--- DATA UNDER STUDY ---
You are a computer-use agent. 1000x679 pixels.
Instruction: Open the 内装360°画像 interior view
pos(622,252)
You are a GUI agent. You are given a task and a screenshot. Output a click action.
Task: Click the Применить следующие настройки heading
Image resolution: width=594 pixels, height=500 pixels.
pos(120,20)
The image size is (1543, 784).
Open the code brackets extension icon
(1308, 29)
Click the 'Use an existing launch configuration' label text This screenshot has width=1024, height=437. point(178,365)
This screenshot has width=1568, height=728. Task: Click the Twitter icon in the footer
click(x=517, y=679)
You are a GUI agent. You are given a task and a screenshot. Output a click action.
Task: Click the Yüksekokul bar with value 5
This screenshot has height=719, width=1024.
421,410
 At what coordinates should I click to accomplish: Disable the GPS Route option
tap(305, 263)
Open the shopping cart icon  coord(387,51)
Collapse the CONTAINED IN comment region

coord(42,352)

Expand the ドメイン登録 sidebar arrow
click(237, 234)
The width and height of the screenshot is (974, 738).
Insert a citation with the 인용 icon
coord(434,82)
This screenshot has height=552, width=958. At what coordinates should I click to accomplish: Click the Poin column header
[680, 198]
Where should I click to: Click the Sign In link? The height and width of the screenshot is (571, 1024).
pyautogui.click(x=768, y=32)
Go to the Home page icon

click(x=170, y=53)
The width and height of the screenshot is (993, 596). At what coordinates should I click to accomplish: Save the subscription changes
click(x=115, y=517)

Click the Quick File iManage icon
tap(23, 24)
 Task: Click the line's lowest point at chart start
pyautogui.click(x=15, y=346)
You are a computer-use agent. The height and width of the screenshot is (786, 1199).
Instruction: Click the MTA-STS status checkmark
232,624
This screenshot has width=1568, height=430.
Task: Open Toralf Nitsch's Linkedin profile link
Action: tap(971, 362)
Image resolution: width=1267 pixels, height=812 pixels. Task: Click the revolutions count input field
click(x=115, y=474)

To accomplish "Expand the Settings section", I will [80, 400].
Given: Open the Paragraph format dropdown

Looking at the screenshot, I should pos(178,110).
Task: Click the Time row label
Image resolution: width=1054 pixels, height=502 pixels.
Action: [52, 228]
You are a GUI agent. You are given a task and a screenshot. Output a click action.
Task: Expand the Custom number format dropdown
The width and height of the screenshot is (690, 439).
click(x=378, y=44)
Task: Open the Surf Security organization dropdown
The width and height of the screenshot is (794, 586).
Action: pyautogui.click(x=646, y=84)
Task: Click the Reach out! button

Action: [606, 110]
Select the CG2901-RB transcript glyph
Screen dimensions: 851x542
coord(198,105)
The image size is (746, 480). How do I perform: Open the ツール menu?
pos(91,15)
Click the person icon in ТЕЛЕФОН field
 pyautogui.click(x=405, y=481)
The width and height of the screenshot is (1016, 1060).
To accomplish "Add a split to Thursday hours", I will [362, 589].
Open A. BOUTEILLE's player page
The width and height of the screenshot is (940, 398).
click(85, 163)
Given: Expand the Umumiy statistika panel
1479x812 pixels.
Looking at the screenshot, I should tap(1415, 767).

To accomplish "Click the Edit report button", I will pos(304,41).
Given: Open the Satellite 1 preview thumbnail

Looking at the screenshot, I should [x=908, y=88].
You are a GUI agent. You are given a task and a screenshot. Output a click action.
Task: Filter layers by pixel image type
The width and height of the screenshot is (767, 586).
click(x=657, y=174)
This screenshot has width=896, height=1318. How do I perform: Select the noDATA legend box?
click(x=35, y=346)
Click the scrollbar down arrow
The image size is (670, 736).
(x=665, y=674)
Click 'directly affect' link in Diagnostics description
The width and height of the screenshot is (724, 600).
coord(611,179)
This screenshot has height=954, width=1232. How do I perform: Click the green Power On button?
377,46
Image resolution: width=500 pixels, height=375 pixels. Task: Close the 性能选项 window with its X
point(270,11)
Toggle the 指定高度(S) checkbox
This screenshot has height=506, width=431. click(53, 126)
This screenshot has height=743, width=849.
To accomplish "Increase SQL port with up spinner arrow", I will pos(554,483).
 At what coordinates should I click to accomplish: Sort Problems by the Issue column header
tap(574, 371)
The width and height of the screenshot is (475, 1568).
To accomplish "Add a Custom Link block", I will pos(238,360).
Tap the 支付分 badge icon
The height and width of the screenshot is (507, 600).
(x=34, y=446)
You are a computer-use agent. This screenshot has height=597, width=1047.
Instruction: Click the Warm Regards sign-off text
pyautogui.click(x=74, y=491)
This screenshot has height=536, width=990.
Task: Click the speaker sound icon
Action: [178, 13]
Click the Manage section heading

--- WORK INSTRUCTIONS ---
Nothing past the line containing "The image size is (1543, 784)." should be restated; transcribe the material exactly from its first line through that line.

--- RESPONSE ---
You are a computer-use agent. 1000x679 pixels.
Instruction: Open the 内装360°画像 interior view
pos(622,252)
You are a GUI agent. You are given a task and a screenshot. Output a click action.
Task: Click the Применить следующие настройки heading
Image resolution: width=594 pixels, height=500 pixels.
pos(120,20)
The image size is (1543, 784).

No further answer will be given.